As an experienced and principled prosecutor, I went to East Timor to share my skills with fellow prosecutors there. I have become an object of retribution because I fought to uphold principles that are sacred to our profession. What lessons the East Timorese are learning from the experiences I have had! Particularly disturbing is the fact that all of this occurred in the United Nations, the fountain from which the fundamental principles of human rights set out in the Universal Declaration of Human Rights have sprung from. From the same United Nations have emerged those vitally important instruments by which all prosecutors and judges are rightly guided such as the International Covenant on Civil and Political Rights, and the Basic Principles on the Role of Lawyers and the Basic Principles on the Independence of the Judiciary. From this same United Nations, I have experienced political interference, incompetence and mismanagement on a scale that is literally condemning the East Timorese to a dysfunctional and morally bankrupt criminal justice system.
I have paid the price for believing that the United Nations practices what it preaches. My efforts to redeem my reputation through its internal mechanisms have been in vain.
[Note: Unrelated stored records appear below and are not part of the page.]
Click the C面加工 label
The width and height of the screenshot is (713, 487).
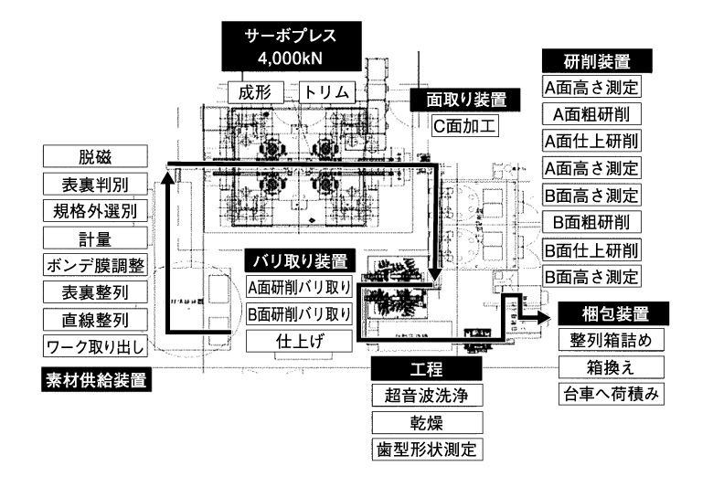[x=465, y=124]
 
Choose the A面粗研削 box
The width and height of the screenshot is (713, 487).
[x=591, y=115]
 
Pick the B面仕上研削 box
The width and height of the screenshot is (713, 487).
[x=591, y=249]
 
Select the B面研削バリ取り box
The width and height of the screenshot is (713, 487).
[x=299, y=313]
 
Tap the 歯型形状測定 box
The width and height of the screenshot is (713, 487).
[x=427, y=450]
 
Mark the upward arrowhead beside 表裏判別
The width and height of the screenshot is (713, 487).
[x=168, y=179]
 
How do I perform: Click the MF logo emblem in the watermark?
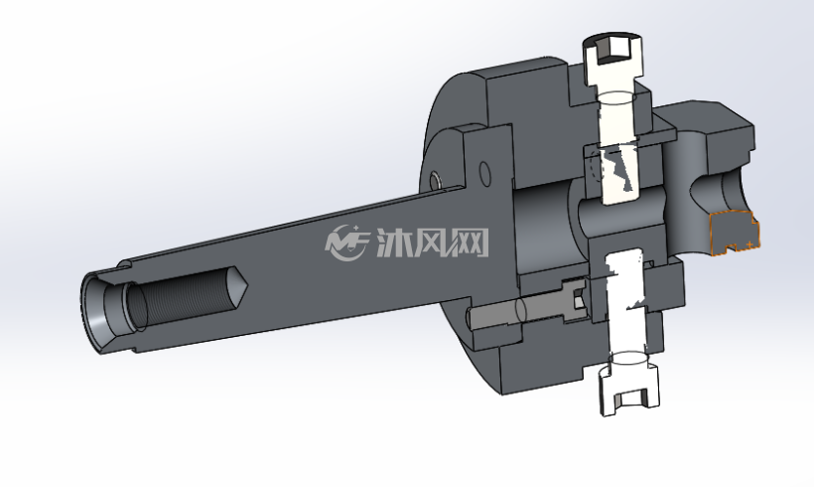pyautogui.click(x=346, y=243)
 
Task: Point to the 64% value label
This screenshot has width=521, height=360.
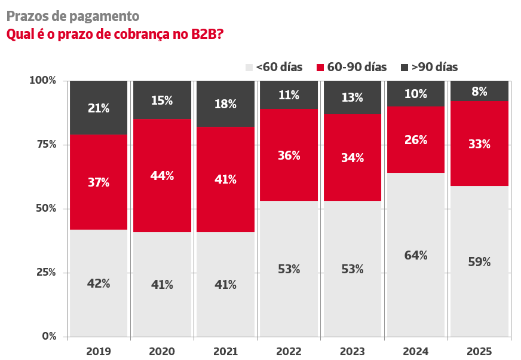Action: pyautogui.click(x=415, y=255)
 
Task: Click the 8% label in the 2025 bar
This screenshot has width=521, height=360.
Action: pyautogui.click(x=479, y=91)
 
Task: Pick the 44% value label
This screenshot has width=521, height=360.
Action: pyautogui.click(x=162, y=176)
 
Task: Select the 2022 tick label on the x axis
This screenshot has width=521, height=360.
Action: pyautogui.click(x=289, y=351)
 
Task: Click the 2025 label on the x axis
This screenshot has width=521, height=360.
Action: pyautogui.click(x=479, y=351)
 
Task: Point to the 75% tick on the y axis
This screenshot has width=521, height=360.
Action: pyautogui.click(x=43, y=145)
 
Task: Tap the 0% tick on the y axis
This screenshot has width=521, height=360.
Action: pyautogui.click(x=48, y=337)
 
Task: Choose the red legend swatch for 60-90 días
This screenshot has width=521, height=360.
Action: pyautogui.click(x=320, y=67)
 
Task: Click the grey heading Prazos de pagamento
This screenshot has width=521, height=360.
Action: pyautogui.click(x=73, y=16)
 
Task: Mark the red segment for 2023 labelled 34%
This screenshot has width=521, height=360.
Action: pyautogui.click(x=352, y=158)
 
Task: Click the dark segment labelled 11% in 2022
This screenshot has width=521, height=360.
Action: pyautogui.click(x=289, y=94)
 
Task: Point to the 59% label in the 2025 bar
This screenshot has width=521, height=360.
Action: pyautogui.click(x=479, y=262)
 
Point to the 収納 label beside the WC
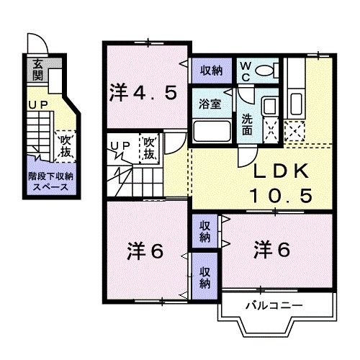click(210, 70)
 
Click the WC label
click(244, 70)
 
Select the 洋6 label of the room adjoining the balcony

UNTAET is simply not willing to face up to the issues raised in my challenge to the vindictiveness of the Minister of Justice, nor to the many independent and internal reports into its malfunctioning criminal justice system. The East Timorese are being led towards a shamefully compromised system. I therefore seek the assistance of my fellow prosecutors at this meeting in raising this matter directly with the Secretary General of the United Nations and his Special Representative in East Timor. This is not so much about Carlos Vasconcelos, prosecutor from Brazil, as it is about the quality of the institutions, the standards and the practices of the United Nations in a far and distant land. The East Timorese deserve better and we have a responsibility to help them in their quest for justice.